The Times are A-Changing
Given the decentralized nature of the franchise business model and long-established manual, paper-centric workflows, it’s a struggle for brands to enforce consistency across their operations, but times are a-changing. Technological advances, such as cloud computing and time-saving mobile apps are ushering in a new way of doing things.
Among the many benefits of the cloud is its cost-effectiveness and ability to bring uniformity to disparate systems and solutions. This makes it an ideal solution for the hub and spoke franchise model.
For example, cloud-based mobile platforms make it possible for franchise businesses to seamlessly convert their most commonly used information capture practices and paper forms to mobile and PC-friendly apps, creating a standardized process for collecting and sharing important information across the franchise network.
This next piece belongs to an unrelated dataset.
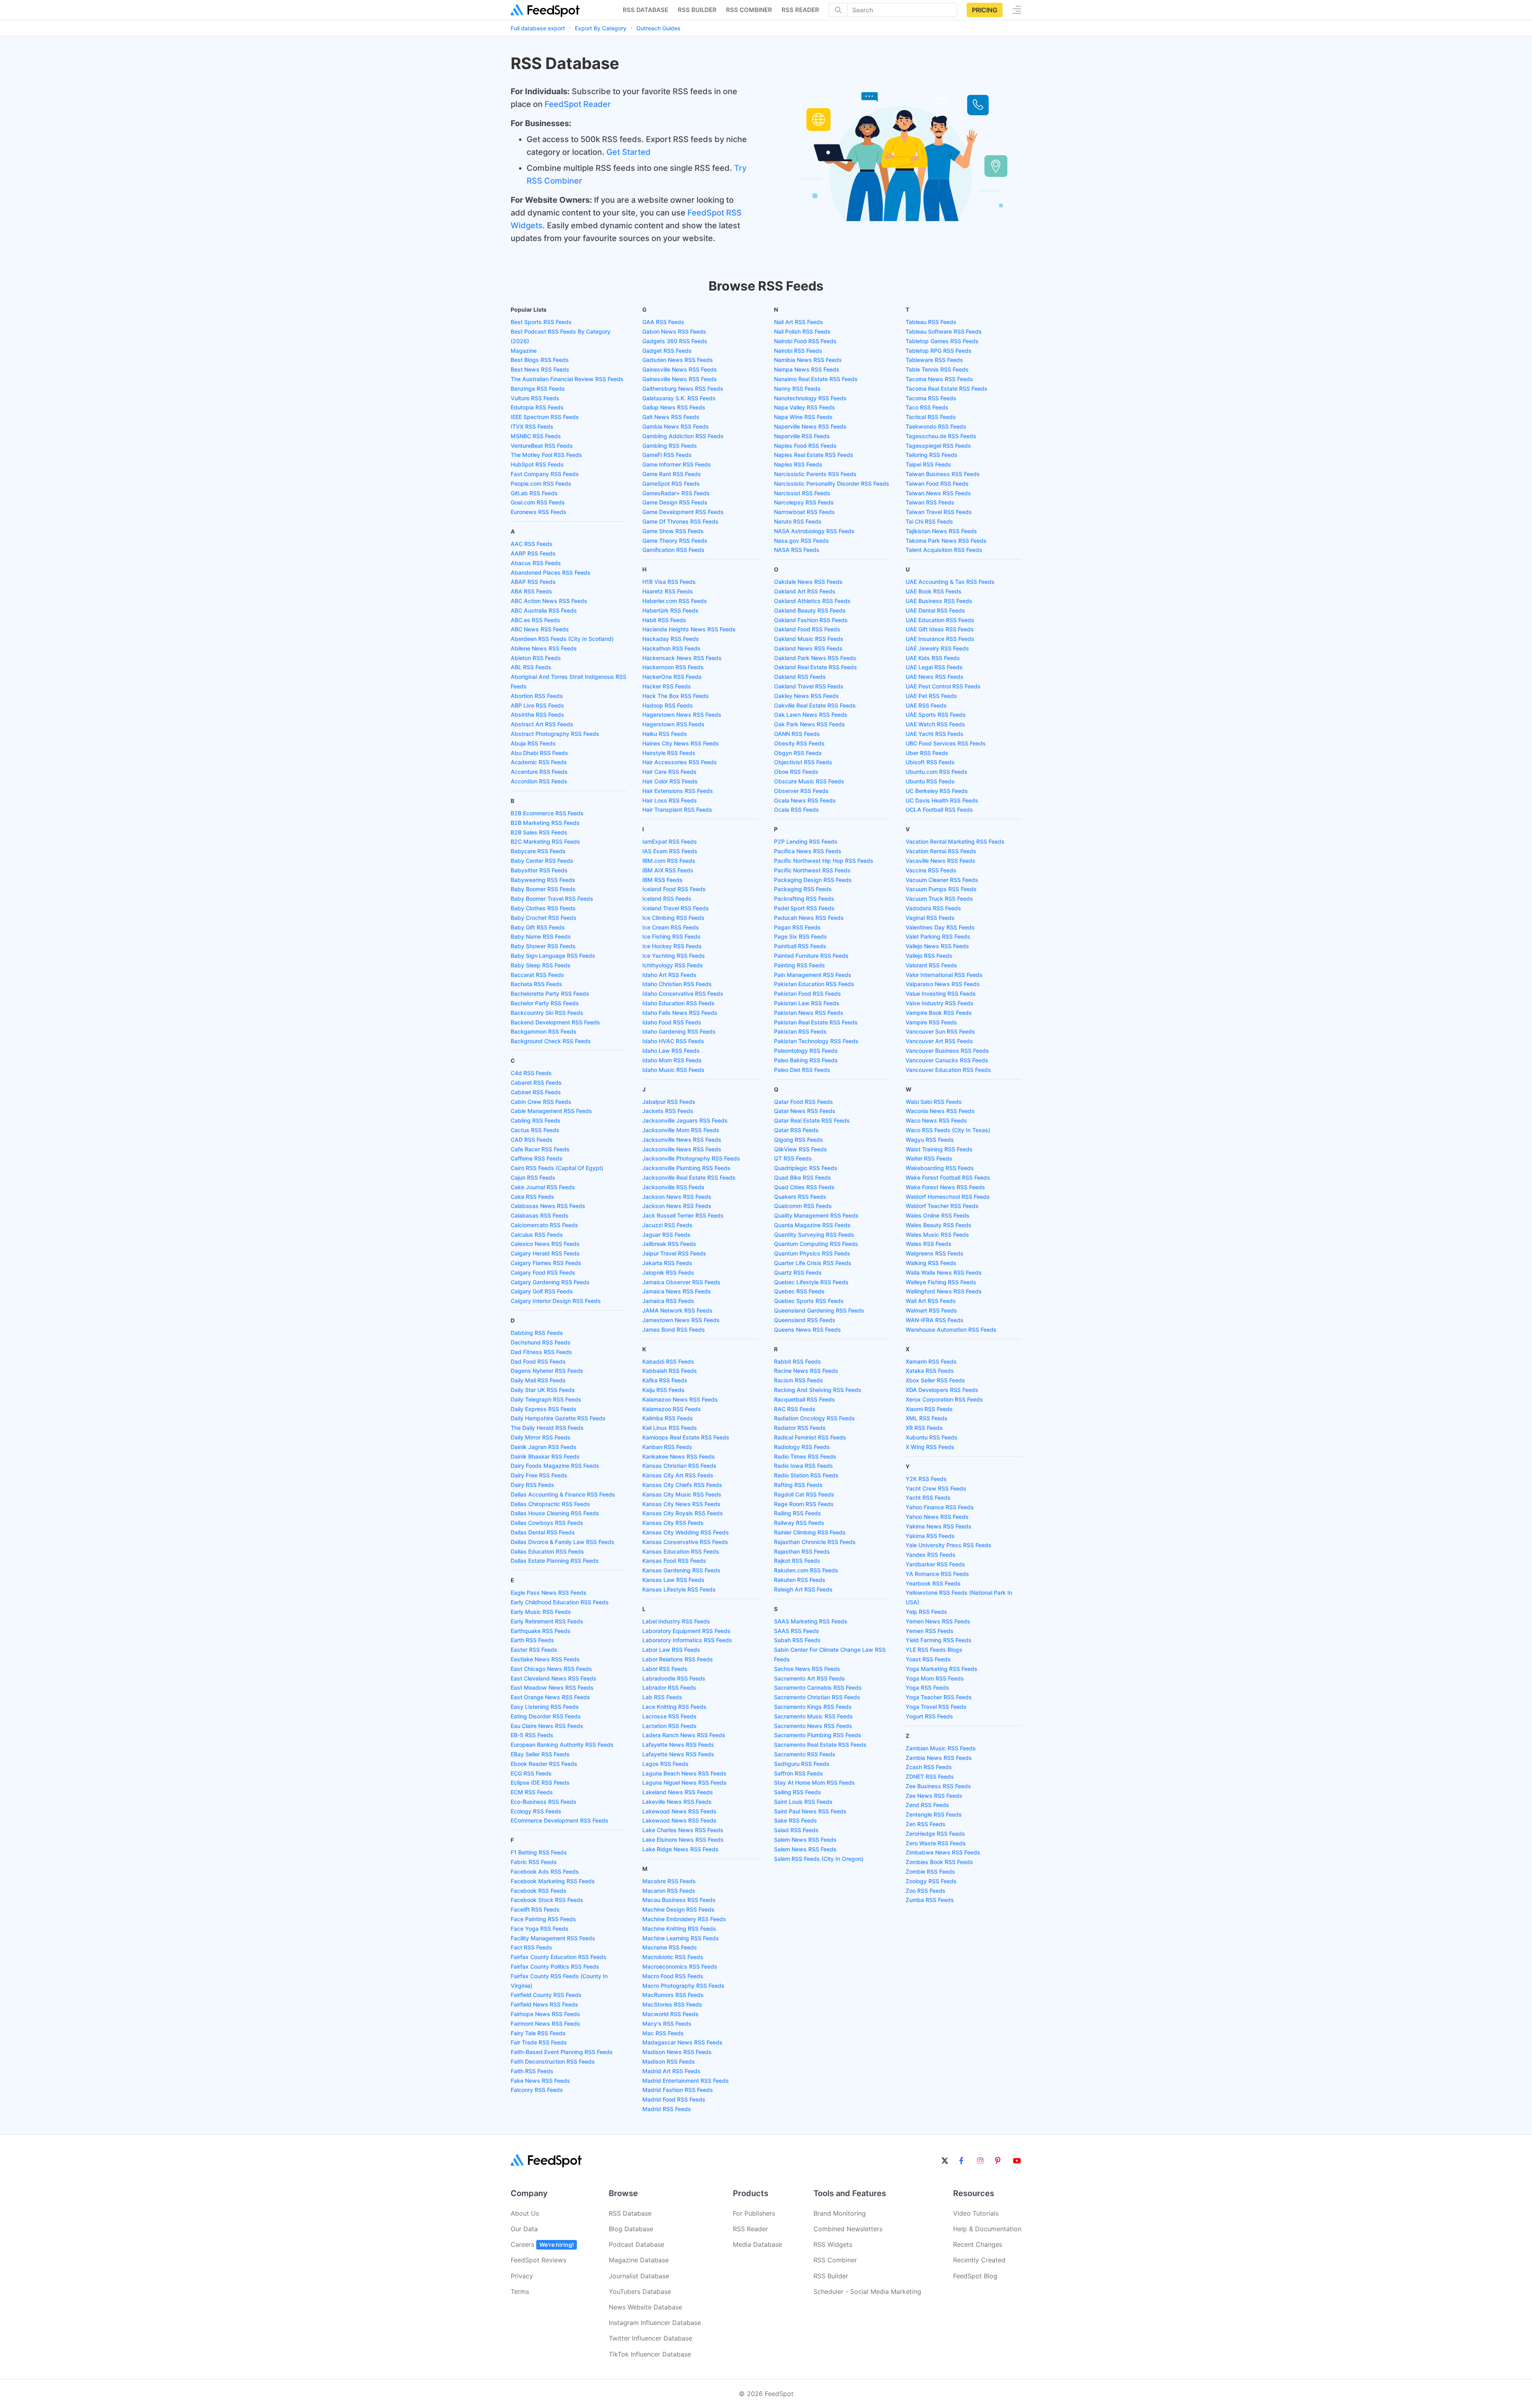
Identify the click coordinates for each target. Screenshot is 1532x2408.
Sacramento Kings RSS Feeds (813, 1706)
Consider the price book example. Instead of a manual, disjointed, and paper-intensive process, franchisors can update their pricing in a mobile or PC app then push updates out automatically via the cloud to their franchisees’ devices, in real-time. This eliminates any room for error, delay, or grunt work. Taken one step further, powerful integrations give franchisees the ability to import the information directly into CRM and “Configure Price Quote” tools like Salesforce or other third-party systems. And, because such solutions are cloud- and mobile-based, they are easy to roll out across the business without integration headaches or the huge costs associated with bespoke solutions.
Furthermore, with the reassurance that they can easily digitize one piece of the workflow and see concrete results, franchisors are more likely to see the value in extending these tools to other facets of the business.
Breaking Down Barriers to Information Insights
The benefits of using digital apps for data capture go well beyond ensuring consistent processes on the rockface of the franchise system. Using the power of the cloud allows these tools to drive deeper collaboration and information sharing across the entire business.
Normally, valuable data gathered by individual franchises in the network stays there. Rarely is it accessible to the brand to be used to inform strategic and operational decisions. But when the process of data collection and sharing is digitized and automated in the cloud, doors open and information barriers start collapsing. Brands can easily import data collected by each franchise in its network into any business analytics tool and enjoy greater, real-time visibility across their operations –without being seen as constantly interfering.
Get a Bump from Tech Adoption
No franchisor can be omnipresent, and no franchisee is an island, but by adopting cost-effective cloud and mobile solutions, the franchise businesses can break through the barriers that hinder conformity, automate workflows, see all their data in one place, and help make their operational frameworks more seamless and productive. With such systems in place, franchisors can make big strides to growing their brand while fulfilling their number one goal, that of ensuring their franchisees operate as efficiently and successfully as possible.